La ridícula idea de no volver a verte trata del duelo. Si les digo que en psicoanálisis el duelo trata de la pérdida real de un objeto, que ocasiona un agujero que el significante no alcanza a suturar, ustedes no entienden mucho. Dicen: ¿qué está diciendo este hombre? Porque la definición del duelo para el psicoanálisis es que, cuando alguien que queremos muere, irremediablemente se pierde un trozo que no es ni de esa persona ni mío. Es un trozo como de un tercero que hace esa unión y es a eso a lo que no estamos dispuestos a renunciar. Necesitamos mucho tiempo para poder desprendernos de ese trozo. 
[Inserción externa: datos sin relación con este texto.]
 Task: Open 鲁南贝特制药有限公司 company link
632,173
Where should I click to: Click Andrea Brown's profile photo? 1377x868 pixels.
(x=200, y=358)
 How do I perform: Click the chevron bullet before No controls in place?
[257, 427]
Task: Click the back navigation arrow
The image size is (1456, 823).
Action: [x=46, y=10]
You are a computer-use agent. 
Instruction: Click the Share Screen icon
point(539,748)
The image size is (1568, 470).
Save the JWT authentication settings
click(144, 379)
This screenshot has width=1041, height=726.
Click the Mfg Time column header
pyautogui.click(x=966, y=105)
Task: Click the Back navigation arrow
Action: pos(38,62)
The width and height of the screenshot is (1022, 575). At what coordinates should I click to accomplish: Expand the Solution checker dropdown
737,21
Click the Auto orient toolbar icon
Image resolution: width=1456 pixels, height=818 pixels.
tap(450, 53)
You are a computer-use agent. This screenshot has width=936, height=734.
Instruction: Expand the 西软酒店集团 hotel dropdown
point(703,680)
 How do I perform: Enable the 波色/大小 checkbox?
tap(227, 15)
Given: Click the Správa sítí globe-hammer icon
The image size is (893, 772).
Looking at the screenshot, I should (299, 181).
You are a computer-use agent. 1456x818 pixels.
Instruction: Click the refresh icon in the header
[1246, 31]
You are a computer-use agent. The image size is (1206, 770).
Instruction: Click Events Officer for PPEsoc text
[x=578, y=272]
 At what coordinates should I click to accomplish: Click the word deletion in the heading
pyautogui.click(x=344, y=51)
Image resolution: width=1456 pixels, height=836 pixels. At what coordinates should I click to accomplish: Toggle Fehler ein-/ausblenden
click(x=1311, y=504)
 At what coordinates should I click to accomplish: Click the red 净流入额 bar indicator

Esta definición que acabo de dar es demasiado técnica. En cambio, si uno lee lo que dice Rosa Montero sobre el duelo, se entiende mejor. Ella dice que «el verdadero dolor es indecible», o sea, no se puede decir, no se puede hablar. Y expresa: «si puedes hablar de lo que te acongoja, estás de suerte, eso significa que no es tan importante». Es una definición impresionante, y es realmente psicoanalítica. Porque hay algo de lo innombrable en esa muerte que no se puede recortar con el significante o recortar con la palabra. Hay algo de la locura que tiene que ver con el duelo que no se puede narrar, no se puede describir, no se puede contar. Se necesita un tiempo para que uno le pueda dar una dimensión simbólica a eso que le pasó. 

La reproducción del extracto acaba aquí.